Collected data
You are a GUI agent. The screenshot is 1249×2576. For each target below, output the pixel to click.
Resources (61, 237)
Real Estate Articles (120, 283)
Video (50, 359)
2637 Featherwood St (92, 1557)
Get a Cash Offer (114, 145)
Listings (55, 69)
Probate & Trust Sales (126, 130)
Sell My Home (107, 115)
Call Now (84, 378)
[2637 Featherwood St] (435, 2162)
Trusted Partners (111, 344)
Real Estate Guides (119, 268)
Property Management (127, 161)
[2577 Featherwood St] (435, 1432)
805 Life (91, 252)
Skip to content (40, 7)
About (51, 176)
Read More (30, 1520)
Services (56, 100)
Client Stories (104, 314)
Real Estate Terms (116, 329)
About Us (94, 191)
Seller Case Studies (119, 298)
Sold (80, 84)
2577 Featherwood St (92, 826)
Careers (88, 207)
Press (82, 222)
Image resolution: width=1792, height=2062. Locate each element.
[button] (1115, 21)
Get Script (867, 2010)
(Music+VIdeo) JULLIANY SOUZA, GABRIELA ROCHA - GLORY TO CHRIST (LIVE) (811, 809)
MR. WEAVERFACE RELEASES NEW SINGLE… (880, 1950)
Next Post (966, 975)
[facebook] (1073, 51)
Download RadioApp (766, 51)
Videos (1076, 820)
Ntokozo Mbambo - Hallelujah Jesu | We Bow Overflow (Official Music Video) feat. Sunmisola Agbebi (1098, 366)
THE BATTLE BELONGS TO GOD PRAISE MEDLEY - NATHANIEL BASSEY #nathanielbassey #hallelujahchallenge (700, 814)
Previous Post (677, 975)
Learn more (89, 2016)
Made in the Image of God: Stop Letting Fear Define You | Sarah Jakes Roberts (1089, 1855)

WORK REQUEST: Nothing but the lines from the one containing "THE BATTLE BELONGS" through the end of the entries belongs in the answer; repeat them exactly.

SOLUTION TO THE EXERCISE:
THE BATTLE BELONGS TO GOD PRAISE MEDLEY - NATHANIEL BASSEY #nathanielbassey #hallelujahchallenge (700, 814)
Previous Post (677, 975)
Learn more (89, 2016)
Made in the Image of God: Stop Letting Fear Define You | Sarah Jakes Roberts (1089, 1855)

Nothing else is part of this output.